About this exercise :: The whole of the data, every line, should come back exactly the same.
-=-=-=-=-
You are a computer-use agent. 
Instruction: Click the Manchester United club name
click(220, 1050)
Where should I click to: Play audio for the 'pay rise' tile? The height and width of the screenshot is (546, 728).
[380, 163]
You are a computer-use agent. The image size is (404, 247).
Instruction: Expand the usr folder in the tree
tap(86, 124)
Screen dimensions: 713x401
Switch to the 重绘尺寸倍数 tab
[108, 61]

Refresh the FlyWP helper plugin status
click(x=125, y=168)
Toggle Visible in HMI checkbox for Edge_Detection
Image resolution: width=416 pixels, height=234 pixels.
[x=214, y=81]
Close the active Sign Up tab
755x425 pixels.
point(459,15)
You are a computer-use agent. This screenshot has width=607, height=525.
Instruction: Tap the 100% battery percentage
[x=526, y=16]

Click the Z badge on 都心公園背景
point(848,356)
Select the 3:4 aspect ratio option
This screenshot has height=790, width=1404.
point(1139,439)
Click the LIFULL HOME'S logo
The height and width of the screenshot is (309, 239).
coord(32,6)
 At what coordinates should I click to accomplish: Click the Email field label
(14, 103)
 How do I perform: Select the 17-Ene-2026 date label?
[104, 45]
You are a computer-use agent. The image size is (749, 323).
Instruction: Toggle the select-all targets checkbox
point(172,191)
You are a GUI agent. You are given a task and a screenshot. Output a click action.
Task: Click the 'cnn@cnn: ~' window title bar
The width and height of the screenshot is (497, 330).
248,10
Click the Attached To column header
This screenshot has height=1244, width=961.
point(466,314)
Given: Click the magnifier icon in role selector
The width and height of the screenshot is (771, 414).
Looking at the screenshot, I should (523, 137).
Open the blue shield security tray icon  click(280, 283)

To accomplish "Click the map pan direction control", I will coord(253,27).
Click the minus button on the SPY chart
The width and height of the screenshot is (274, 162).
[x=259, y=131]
-=-=-=-=-
Task answer ::
You are a computer-use agent. 
Instruction: Click the Manchester United club name
click(220, 1050)
Where should I click to: Play audio for the 'pay rise' tile? The height and width of the screenshot is (546, 728).
[380, 163]
You are a computer-use agent. The image size is (404, 247).
Instruction: Expand the usr folder in the tree
tap(86, 124)
Screen dimensions: 713x401
Switch to the 重绘尺寸倍数 tab
[108, 61]

Refresh the FlyWP helper plugin status
click(x=125, y=168)
Toggle Visible in HMI checkbox for Edge_Detection
Image resolution: width=416 pixels, height=234 pixels.
[x=214, y=81]
Close the active Sign Up tab
755x425 pixels.
point(459,15)
You are a computer-use agent. This screenshot has width=607, height=525.
Instruction: Tap the 100% battery percentage
[x=526, y=16]

Click the Z badge on 都心公園背景
point(848,356)
Select the 3:4 aspect ratio option
This screenshot has height=790, width=1404.
point(1139,439)
Click the LIFULL HOME'S logo
The height and width of the screenshot is (309, 239).
coord(32,6)
 At what coordinates should I click to accomplish: Click the Email field label
(14, 103)
 How do I perform: Select the 17-Ene-2026 date label?
[104, 45]
You are a computer-use agent. The image size is (749, 323).
Instruction: Toggle the select-all targets checkbox
point(172,191)
You are a GUI agent. You are given a task and a screenshot. Output a click action.
Task: Click the 'cnn@cnn: ~' window title bar
The width and height of the screenshot is (497, 330).
248,10
Click the Attached To column header
This screenshot has height=1244, width=961.
point(466,314)
Given: Click the magnifier icon in role selector
The width and height of the screenshot is (771, 414).
Looking at the screenshot, I should (523, 137).
Open the blue shield security tray icon  click(280, 283)

To accomplish "Click the map pan direction control", I will coord(253,27).
Click the minus button on the SPY chart
The width and height of the screenshot is (274, 162).
[x=259, y=131]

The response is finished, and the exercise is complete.